__Directions__:
1. In the typo-fix commit page, what pull request number does the commit close?
2. In the typo-fix commit page, rewrite everything from "[MINOR] Fix Typos" down to "parent: 32f2f95dbdfb21491e46d4b608fd4e8ac7ab8973 (diff)", changing "manual tests" to "unit tests".
3. Extend the typo-fix commit page past its final line.

__Document segment__:
[MINOR] Fix Typos 'an -> a'

## What changes were proposed in this pull request? `an -> a` Use cmds like `find . -name '*.R' | xargs -i sh -c "grep -in ' an [^aeiou]' {} && echo {}"` to generate candidates, and review them one by one. ## How was this patch tested? manual tests Author: Zheng RuiFeng <ruifengz@foxmail.com> Closes #13515 from zhengruifeng/an_a.
author: Zheng RuiFeng <ruifengz@foxmail.com> 2016-06-06 09:35:47 +0100
committer: Sean Owen <sowen@cloudera.com> 2016-06-06 09:35:47 +0100
commit: fd8af397132fa1415a4c19d7f5cb5a41aa6ddb27 (patch)
tree: a653b3542d0671c8cb8b3ff7fa3755525c0606a4 /python
parent: 32f2f95dbdfb21491e46d4b608fd4e8ac7ab8973 (diff)

__Data block__:
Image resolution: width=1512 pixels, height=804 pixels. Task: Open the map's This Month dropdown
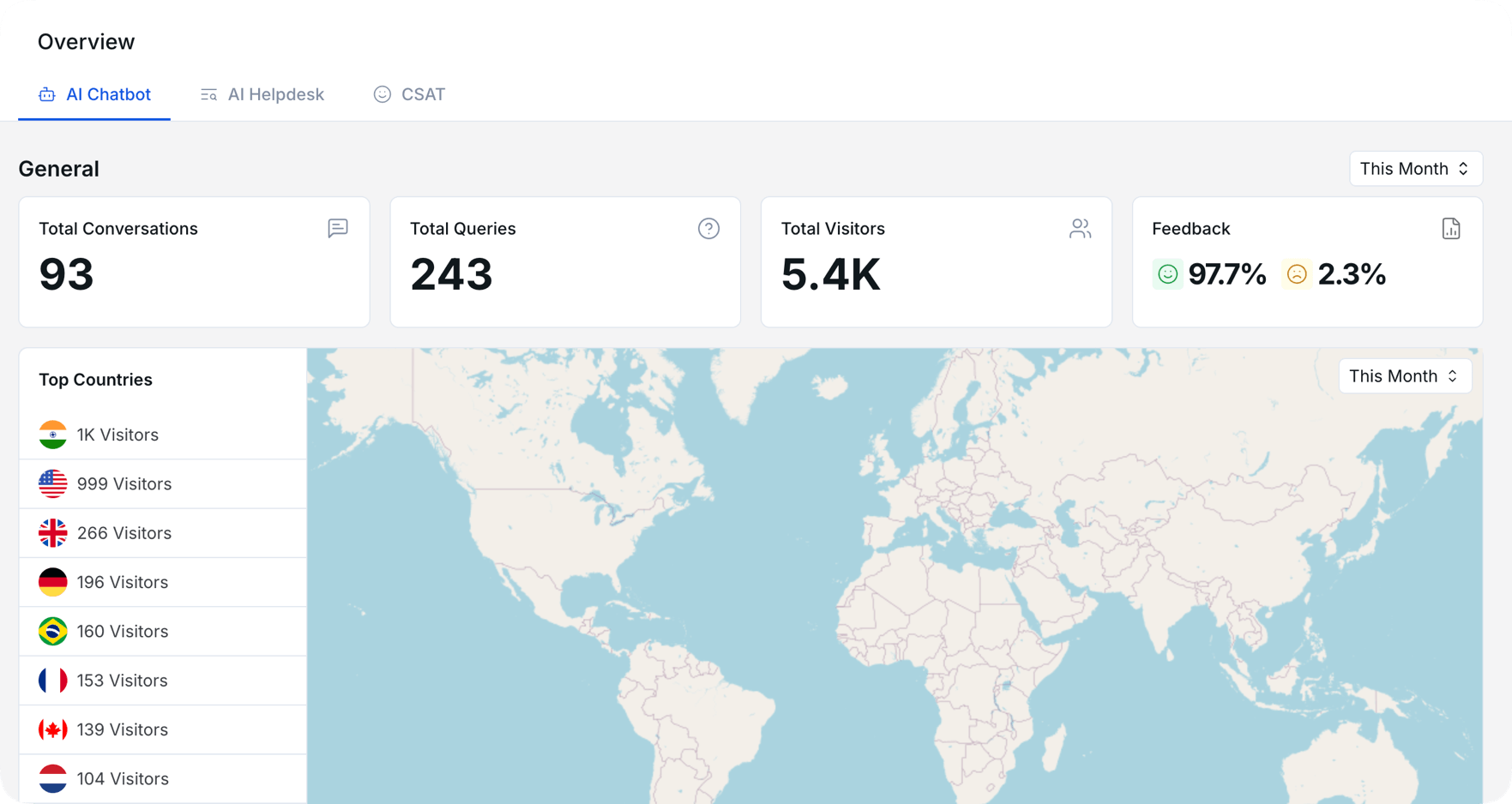coord(1404,376)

__Answers below__:
1. #13515

2.
[MINOR] Fix Typos 'an -> a'

## What changes were proposed in this pull request? `an -> a` Use cmds like `find . -name '*.R' | xargs -i sh -c "grep -in ' an [^aeiou]' {} && echo {}"` to generate candidates, and review them one by one. ## How was this patch tested? unit tests Author: Zheng RuiFeng <ruifengz@foxmail.com> Closes #13515 from zhengruifeng/an_a.
author: Zheng RuiFeng <ruifengz@foxmail.com> 2016-06-06 09:35:47 +0100
committer: Sean Owen <sowen@cloudera.com> 2016-06-06 09:35:47 +0100
commit: fd8af397132fa1415a4c19d7f5cb5a41aa6ddb27 (patch)
tree: a653b3542d0671c8cb8b3ff7fa3755525c0606a4 /python
parent: 32f2f95dbdfb21491e46d4b608fd4e8ac7ab8973 (diff)

3.
download: spark-fd8af397132fa1415a4c19d7f5cb5a41aa6ddb27.tar.gz
spark-fd8af397132fa1415a4c19d7f5cb5a41aa6ddb27.tar.bz2
spark-fd8af397132fa1415a4c19d7f5cb5a41aa6ddb27.zip
9 files changed, 12 insertions, 12 deletions
diff --git a/python/pyspark/ml/classification.py b/python/pyspark/ml/classification.py
index 7710fdf2e2..77badebeb4 100644
--- a/python/pyspark/ml/classification.py
+++ b/python/pyspark/ml/classification.py
@@ -351,7 +351,7 @@ class BinaryLogisticRegressionSummary(LogisticRegressionSummary):
     def roc(self):
         """
         Returns the receiver operating characteristic (ROC) curve,
-        which is an Dataframe having two fields (FPR, TPR) with
+        which is a Dataframe having two fields (FPR, TPR) with
         (0.0, 0.0) prepended and (1.0, 1.0) appended to it.
 
         .. seealso:: `Wikipedia reference \
@@ -380,7 +380,7 @@ class BinaryLogisticRegressionSummary(LogisticRegressionSummary):
     @since("2.0.0")
     def pr(self):
         """
-        Returns the precision-recall curve, which is an Dataframe
+        Returns the precision-recall curve, which is a Dataframe
         containing two fields recall, precision with (0.0, 1.0) prepended
         to it.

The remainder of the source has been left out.